__About this task__
Only one portion of the data is to be written out: from the line bearing "Photo Gallery (819, 711)" through the line bearing "Služby (404, 2403)". Write it exactly as it appears.

[Extracted records]
++++
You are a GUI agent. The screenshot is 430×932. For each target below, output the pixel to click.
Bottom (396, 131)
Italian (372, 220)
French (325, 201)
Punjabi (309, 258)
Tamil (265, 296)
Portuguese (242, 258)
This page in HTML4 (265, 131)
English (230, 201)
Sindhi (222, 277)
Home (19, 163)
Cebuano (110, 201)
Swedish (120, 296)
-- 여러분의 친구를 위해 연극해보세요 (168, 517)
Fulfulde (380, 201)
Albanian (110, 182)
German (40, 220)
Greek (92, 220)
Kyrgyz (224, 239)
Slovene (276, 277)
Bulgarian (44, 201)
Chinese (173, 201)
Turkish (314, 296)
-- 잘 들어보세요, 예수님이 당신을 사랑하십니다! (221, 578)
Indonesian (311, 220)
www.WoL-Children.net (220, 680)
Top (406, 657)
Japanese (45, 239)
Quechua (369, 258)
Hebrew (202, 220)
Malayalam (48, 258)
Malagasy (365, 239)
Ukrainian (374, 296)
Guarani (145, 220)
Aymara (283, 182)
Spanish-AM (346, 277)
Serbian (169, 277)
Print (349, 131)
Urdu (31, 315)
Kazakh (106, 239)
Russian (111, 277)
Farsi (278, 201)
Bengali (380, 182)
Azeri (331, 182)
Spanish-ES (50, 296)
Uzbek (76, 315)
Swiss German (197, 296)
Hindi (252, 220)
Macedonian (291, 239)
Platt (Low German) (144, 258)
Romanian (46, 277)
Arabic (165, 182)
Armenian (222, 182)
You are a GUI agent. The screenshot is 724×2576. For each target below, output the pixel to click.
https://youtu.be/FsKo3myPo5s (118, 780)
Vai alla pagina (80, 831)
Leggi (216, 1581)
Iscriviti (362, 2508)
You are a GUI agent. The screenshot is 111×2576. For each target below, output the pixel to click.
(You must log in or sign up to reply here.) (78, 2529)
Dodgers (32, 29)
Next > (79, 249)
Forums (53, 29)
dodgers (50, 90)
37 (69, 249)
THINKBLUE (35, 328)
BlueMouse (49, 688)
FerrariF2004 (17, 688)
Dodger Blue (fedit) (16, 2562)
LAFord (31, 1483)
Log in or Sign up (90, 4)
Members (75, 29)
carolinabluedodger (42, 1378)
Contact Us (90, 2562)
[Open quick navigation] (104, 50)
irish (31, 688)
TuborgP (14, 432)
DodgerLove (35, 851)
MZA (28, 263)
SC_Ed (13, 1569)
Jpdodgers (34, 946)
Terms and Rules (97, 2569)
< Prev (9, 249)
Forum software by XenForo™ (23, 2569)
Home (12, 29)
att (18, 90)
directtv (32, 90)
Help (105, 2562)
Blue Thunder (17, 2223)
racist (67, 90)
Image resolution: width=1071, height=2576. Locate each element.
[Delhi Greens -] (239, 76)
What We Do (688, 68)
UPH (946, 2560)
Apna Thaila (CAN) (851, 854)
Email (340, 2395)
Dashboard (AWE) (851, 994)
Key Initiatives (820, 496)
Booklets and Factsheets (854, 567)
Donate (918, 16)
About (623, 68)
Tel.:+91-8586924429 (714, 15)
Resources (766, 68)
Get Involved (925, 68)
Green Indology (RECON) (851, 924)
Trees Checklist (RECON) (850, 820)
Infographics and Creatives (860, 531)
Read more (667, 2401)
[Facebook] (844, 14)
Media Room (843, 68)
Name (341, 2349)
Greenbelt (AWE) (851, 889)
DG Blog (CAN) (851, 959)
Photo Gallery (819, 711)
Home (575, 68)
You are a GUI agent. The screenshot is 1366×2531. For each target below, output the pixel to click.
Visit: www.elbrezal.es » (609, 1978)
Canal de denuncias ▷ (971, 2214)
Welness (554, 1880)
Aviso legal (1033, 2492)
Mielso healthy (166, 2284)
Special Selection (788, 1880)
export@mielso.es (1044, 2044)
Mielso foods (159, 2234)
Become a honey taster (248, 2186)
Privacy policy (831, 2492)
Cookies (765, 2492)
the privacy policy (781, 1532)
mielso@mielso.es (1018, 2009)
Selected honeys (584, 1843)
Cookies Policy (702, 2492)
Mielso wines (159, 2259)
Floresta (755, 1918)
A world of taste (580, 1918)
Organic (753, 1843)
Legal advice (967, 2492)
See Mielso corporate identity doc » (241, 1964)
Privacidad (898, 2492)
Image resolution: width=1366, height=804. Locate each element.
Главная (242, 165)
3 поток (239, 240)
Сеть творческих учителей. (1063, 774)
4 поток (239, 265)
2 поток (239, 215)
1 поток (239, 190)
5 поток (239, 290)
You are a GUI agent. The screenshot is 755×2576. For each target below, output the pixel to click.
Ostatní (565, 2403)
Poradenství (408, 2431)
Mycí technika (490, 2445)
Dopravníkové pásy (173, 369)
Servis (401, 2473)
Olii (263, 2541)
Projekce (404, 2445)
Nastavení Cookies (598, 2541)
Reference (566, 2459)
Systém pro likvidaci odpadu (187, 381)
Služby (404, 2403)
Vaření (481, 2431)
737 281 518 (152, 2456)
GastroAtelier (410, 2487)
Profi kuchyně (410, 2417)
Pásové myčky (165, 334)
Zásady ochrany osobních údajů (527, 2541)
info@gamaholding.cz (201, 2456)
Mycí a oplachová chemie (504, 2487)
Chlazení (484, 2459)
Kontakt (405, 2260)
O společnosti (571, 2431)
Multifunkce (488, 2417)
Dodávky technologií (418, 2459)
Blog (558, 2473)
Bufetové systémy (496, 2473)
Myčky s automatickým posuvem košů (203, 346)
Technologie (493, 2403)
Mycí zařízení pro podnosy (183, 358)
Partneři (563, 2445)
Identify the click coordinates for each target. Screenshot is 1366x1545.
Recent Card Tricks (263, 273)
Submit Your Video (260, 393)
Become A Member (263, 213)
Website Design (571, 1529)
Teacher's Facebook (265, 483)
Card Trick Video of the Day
++++
__Task result__
Photo Gallery (819, 711)
Home (575, 68)
You are a GUI agent. The screenshot is 1366×2531. For each target below, output the pixel to click.
Visit: www.elbrezal.es » (609, 1978)
Canal de denuncias ▷ (971, 2214)
Welness (554, 1880)
Aviso legal (1033, 2492)
Mielso healthy (166, 2284)
Special Selection (788, 1880)
export@mielso.es (1044, 2044)
Mielso foods (159, 2234)
Become a honey taster (248, 2186)
Privacy policy (831, 2492)
Cookies (765, 2492)
the privacy policy (781, 1532)
mielso@mielso.es (1018, 2009)
Selected honeys (584, 1843)
Cookies Policy (702, 2492)
Mielso wines (159, 2259)
Floresta (755, 1918)
A world of taste (580, 1918)
Organic (753, 1843)
Legal advice (967, 2492)
See Mielso corporate identity doc » (241, 1964)
Privacidad (898, 2492)
Image resolution: width=1366, height=804. Locate each element.
Главная (242, 165)
3 поток (239, 240)
Сеть творческих учителей. (1063, 774)
4 поток (239, 265)
2 поток (239, 215)
1 поток (239, 190)
5 поток (239, 290)
You are a GUI agent. The screenshot is 755×2576. For each target below, output the pixel to click.
Ostatní (565, 2403)
Poradenství (408, 2431)
Mycí technika (490, 2445)
Dopravníkové pásy (173, 369)
Servis (401, 2473)
Olii (263, 2541)
Projekce (404, 2445)
Nastavení Cookies (598, 2541)
Reference (566, 2459)
Systém pro likvidaci odpadu (187, 381)
Služby (404, 2403)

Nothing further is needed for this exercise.